In the cognitive sciences Alan Turing is best known for launching AI with his Computing machinery and intelligence (1950). However, this was not his first contribution to the cognitive sciences, in his unpublished 1948 technical report Intelligence Machinery he foresaw connectionism with his B-type neural networks.
The model is a recurrent neural network that is wired at random, and synchronized by a global clock. The neurons are two input $\mathrm{NAND}$-gates. The connections have one of two states: they either forward their signal perfectly ($0 \mapsto 0$ and $1 \mapsto 1$), or replace it by $1$ ($0 \mapsto 1$ and $1 \mapsto 1$). The learning algorithm adjusts the states of the connections.
Unfortunately, the director of the National Physical Laboratory rejected Turing's work and it was not published until significantly after Turing's death.

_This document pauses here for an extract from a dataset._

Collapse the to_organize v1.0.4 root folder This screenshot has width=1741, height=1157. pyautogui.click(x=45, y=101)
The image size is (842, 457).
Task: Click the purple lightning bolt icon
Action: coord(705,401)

The original manuscript, though predates Hebbian learning (1949) and Rosenblatt's perceptrons (1957; and they weren't as sophisticated, only doing feedforward as opposed to recurrent).
Was Turing's B-type neural networks are the earliest neural-like models of computations capable of learning?
Although by modern standard Turing's approach is dated, and has been supplanted by more realistic and general treatements (for instance ones that incorporate dynamic Hebbian updating on weighted connections without a need for central clock synchronization). When did the state of connectionism first surpasss Turing's B-type neural networks? Is there modern treatments of B-type neural networks and their learning abilities?
Notes
I am interested in this mostly from the historic perspective, and not in how accurate Turing's model was under current interpertations. Although current knowledge would help answer when other models surpassed Turing's.